§ EXERCISE TASK
Filter the material below and copy each line that includes the string "icon".

Text and item location entries:
===============
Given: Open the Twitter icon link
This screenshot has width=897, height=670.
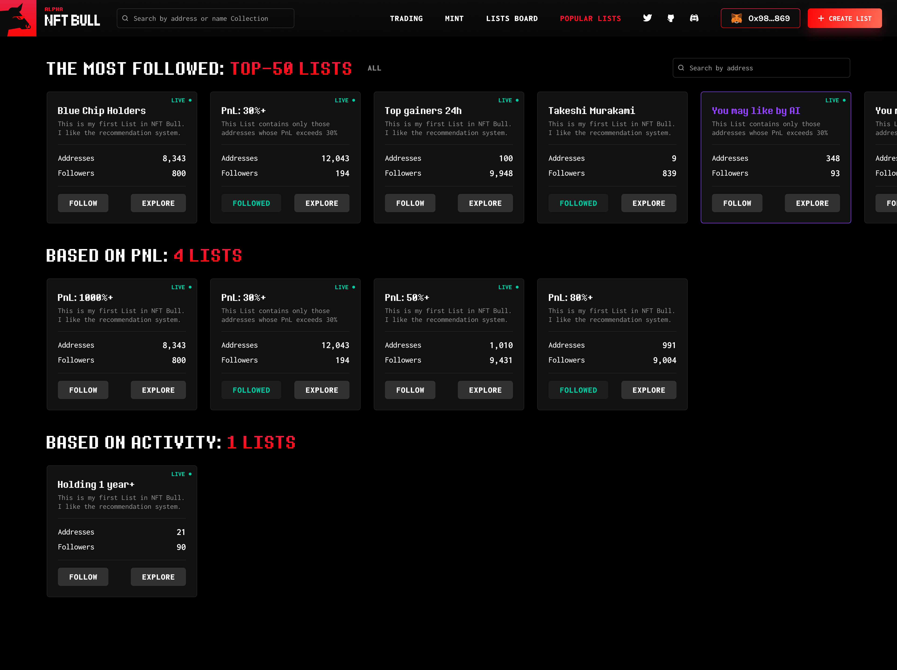Looking at the screenshot, I should tap(647, 18).
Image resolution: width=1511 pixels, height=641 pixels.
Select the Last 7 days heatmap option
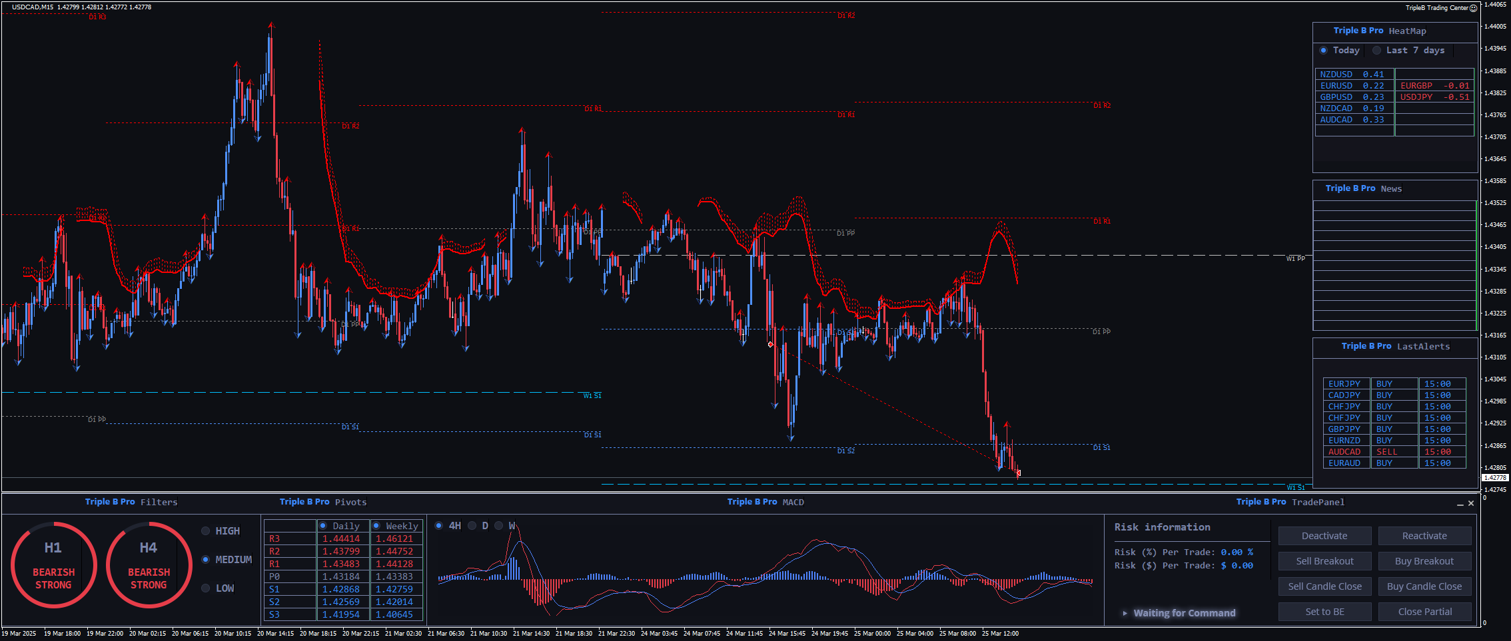[x=1376, y=51]
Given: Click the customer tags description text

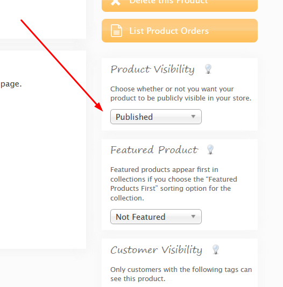Looking at the screenshot, I should pos(181,274).
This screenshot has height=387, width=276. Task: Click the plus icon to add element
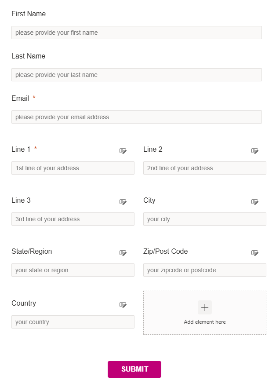(x=205, y=307)
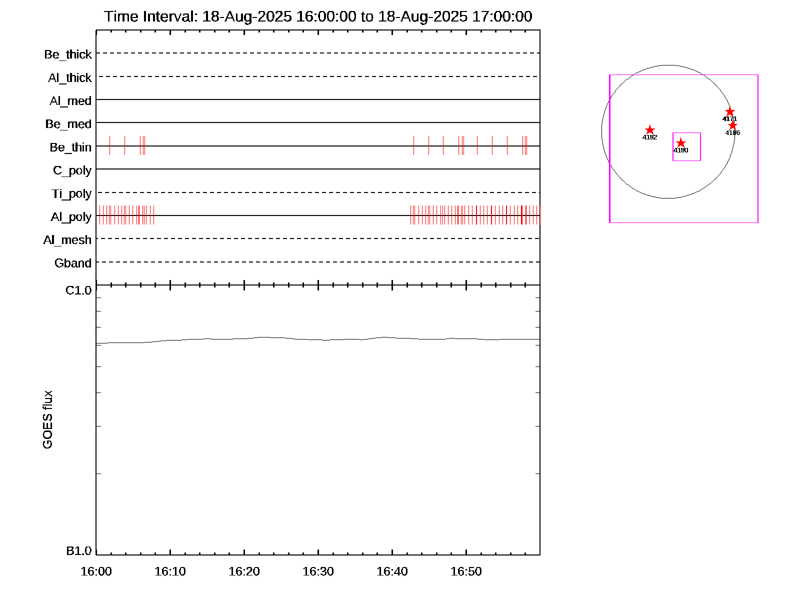Click the Gband filter label
The image size is (800, 600).
point(73,263)
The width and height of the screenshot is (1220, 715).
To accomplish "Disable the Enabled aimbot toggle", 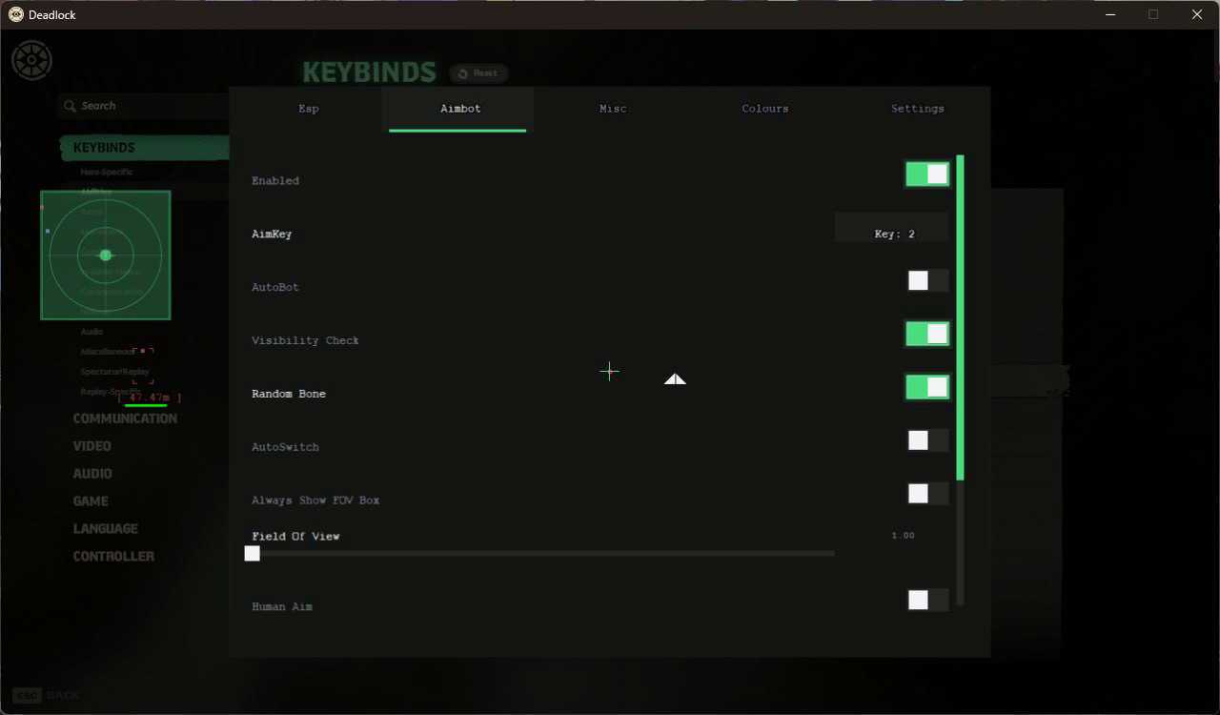I will point(927,174).
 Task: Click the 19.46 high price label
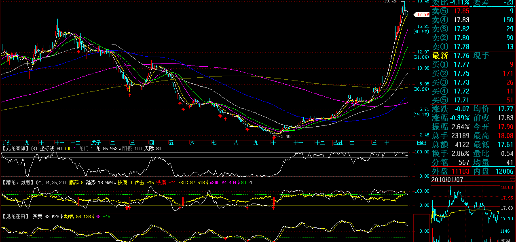coord(390,2)
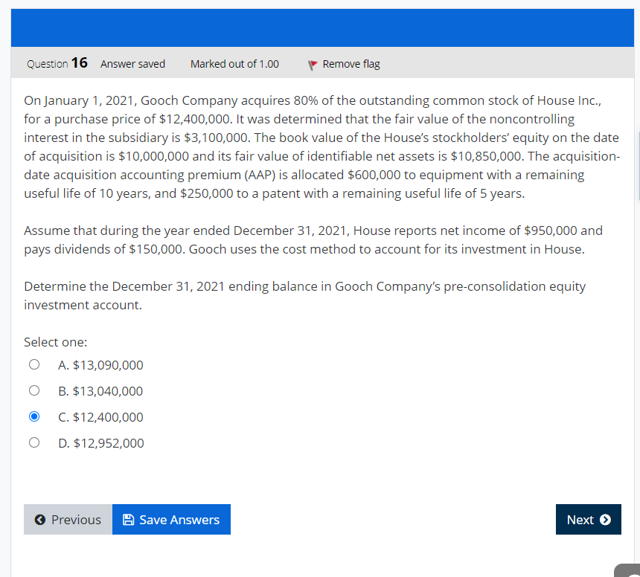
Task: Click the Answer saved status text
Action: pos(132,64)
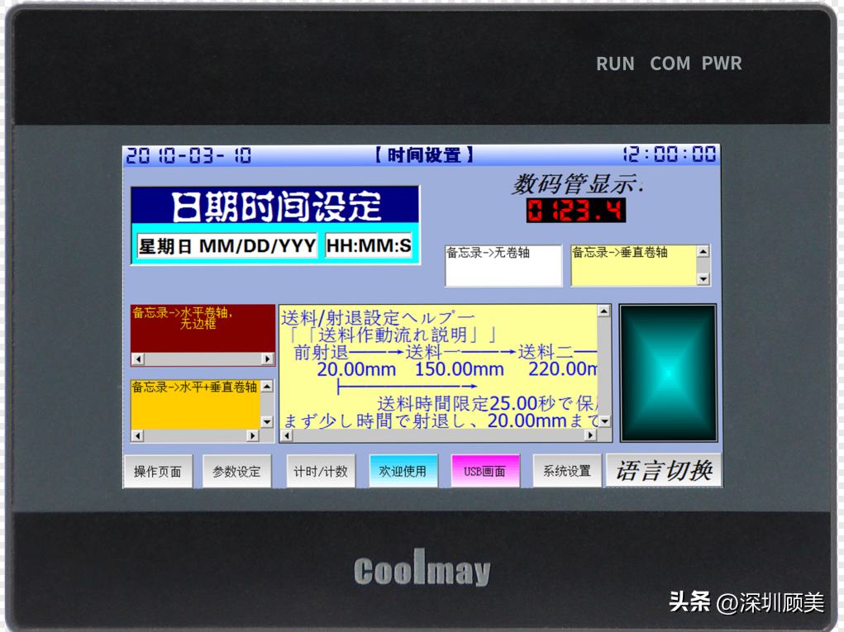Click the white 备忘录->无卷轴 memo box

[503, 265]
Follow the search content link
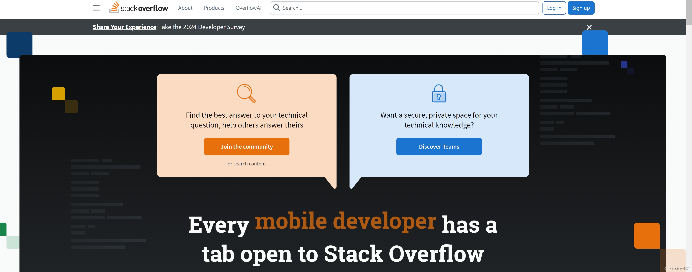 (x=249, y=164)
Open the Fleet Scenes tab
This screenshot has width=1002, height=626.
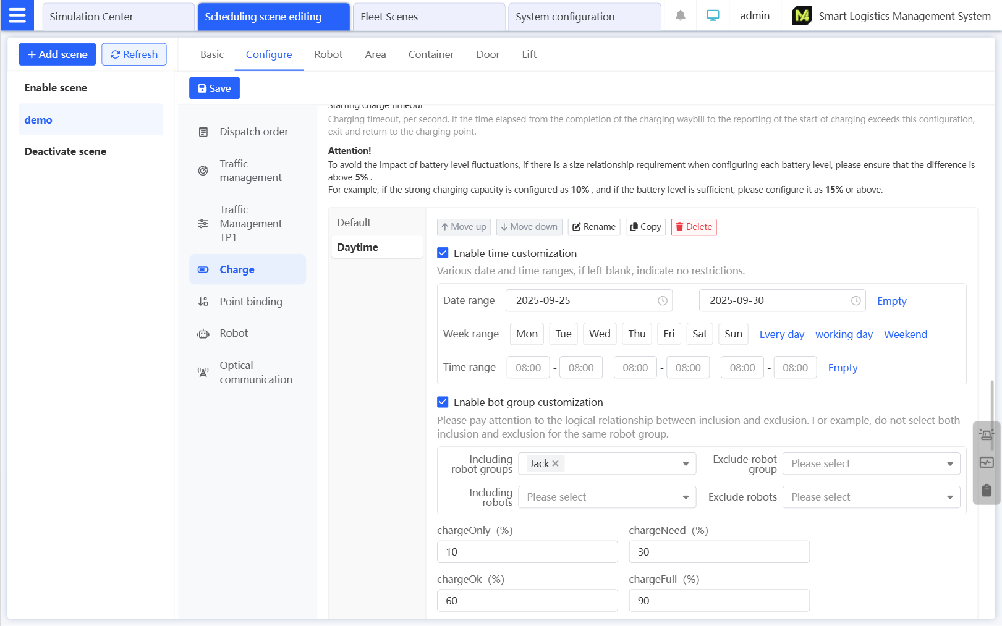coord(428,17)
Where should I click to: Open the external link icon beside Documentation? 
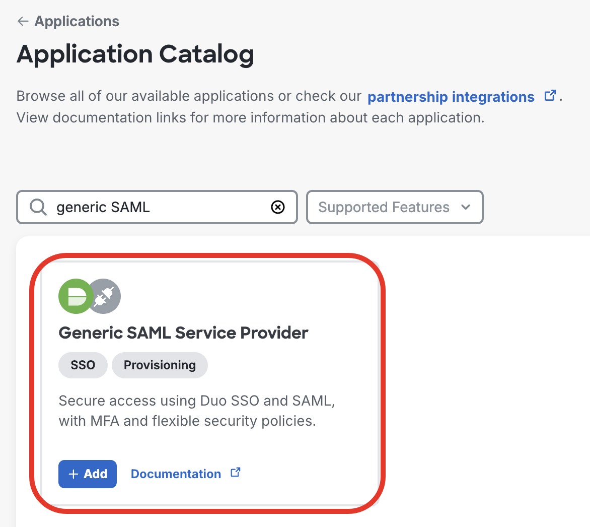coord(235,472)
===============
§ THE RESPONSE
Given: Open the Twitter icon link
This screenshot has height=387, width=276. Task: Click the plus icon to add element
Where should I click to: Open the external link icon beside Documentation? 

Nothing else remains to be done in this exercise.